This library implements split tokens.
A standard way to implement password reset tokens and similar is to generate a random token, send it to your user, usually in a URL, and store it in your database. When the user tries to use the token, you check that the token is in the database.
Split tokens improve upon this design. You still generate a random token and send it to your user, but you store it in the database in two parts called selector and verifier. Selector is stored as-is and verifier is hashed before saving it. The full token is not stored in your database since the verifier is hashed.
When the user wants to use a token, you split it and use the selector to look up the verifier hash from the database. Then you hash the user-supplied verifier and check that it matches the stored hash. This achieves two things:
- It prevents timing attacks. Typically database lookup is suspectible to timing attacks, but a proper hash comparison is not.

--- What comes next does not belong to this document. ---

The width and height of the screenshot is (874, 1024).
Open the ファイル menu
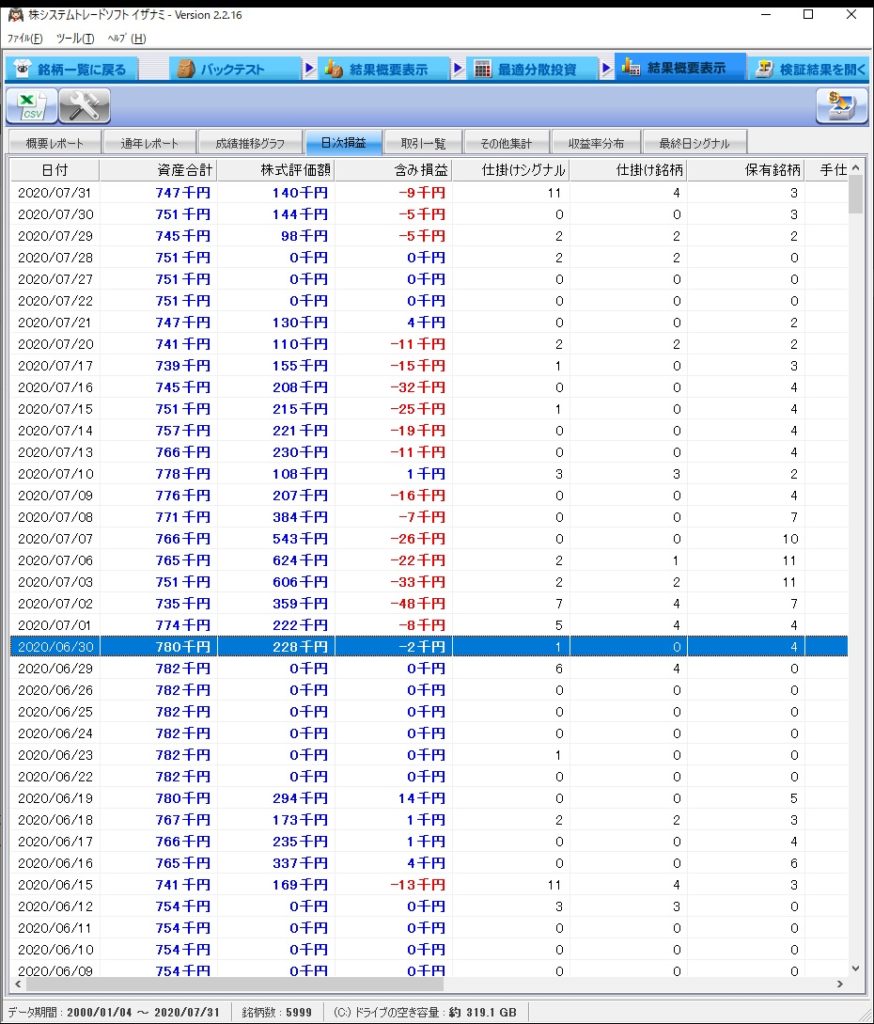tap(25, 39)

- An attacker with read access to your token database cannot use the tokens themselves.
This basically the same as why you hash users' passwords with a password hashing function before storing them in the database, except that we have a single randomly-generated token instead of a username and a password.
Generating a token:
(require '[split-token.core :as split-token])
(split-token/generate)
;; {:selector "gEHOHXOFanTHp43CbFWdCw",
;; :verifier-hash "m0UYbYs2dhbeGHnsjCLY4w",
;; :token "gEHOHXOFanTHp43CbFWdC0yKajTVYk58FpXoCt9FyQY"}
Validating a token:
(let [token "gEHOHXOFanTHp43CbFWdC0yKajTVYk58FpXoCt9FyQY"]

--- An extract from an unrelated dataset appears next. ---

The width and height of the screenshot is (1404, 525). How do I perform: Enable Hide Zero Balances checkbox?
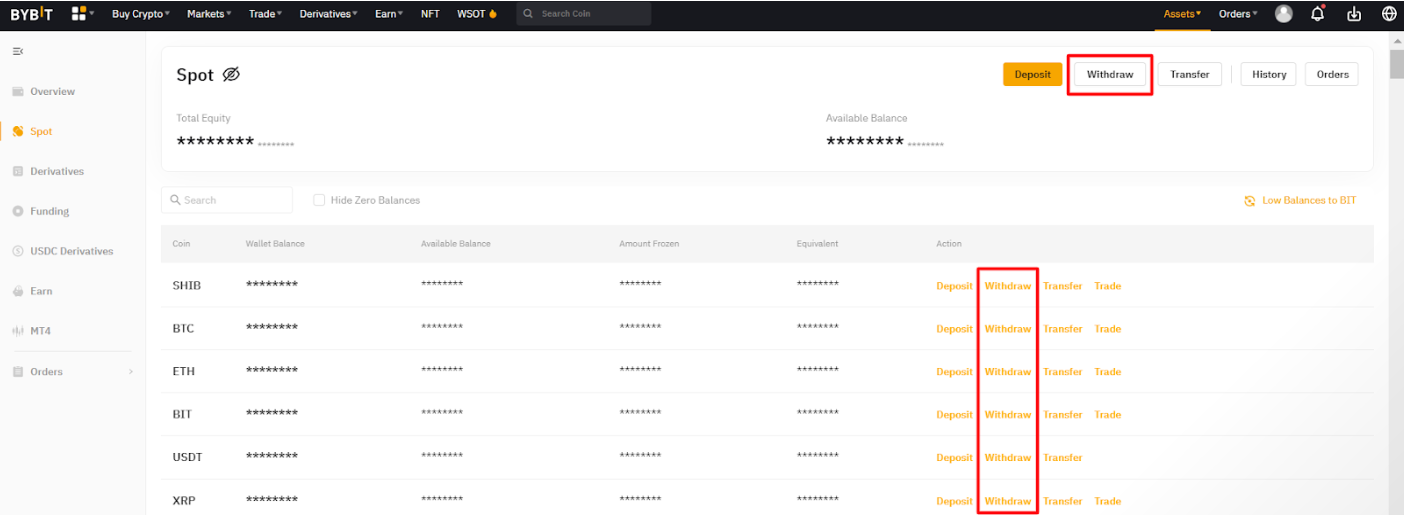coord(320,200)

(split-token/get-selector token))
;; "gEHOHXOFanTHp43CbFWdCw"
;; At this point you'd look up the verifier hash from the database based on the selector.
;; Then you can verify it:
(let [token "gEHOHXOFanTHp43CbFWdC0yKajTVYk58FpXoCt9FyQY"
verifier-hash "m0UYbYs2dhbeGHnsjCLY4w"]
(split-token/valid? token verifier-hash))
;; true
- The library uses 32-byte tokens with 16-byte selectors and 16-byte verifiers.
- The hash is 128-bit BLAKE2b.
- To make things easy, all the functions return URL-safe Base64-encoded strings.
- There's no configuration. The implementation is one short file, though, so you could vendor it.
- This library builds on buddy-core, which builds on Bouncy Castle.
Run tests:
bin/kaocha
# Automatically run tests when files change
bin/kaocha --watch
Deployment:
export CLOJARS_USERNAME=...
export CLOJARS_PASSWORD=...
clj -T:build jar
clj -T:build deploy
Copyright 2021 Miikka Koskinen. Distributed under the terms of ISC license, see LICENSE
.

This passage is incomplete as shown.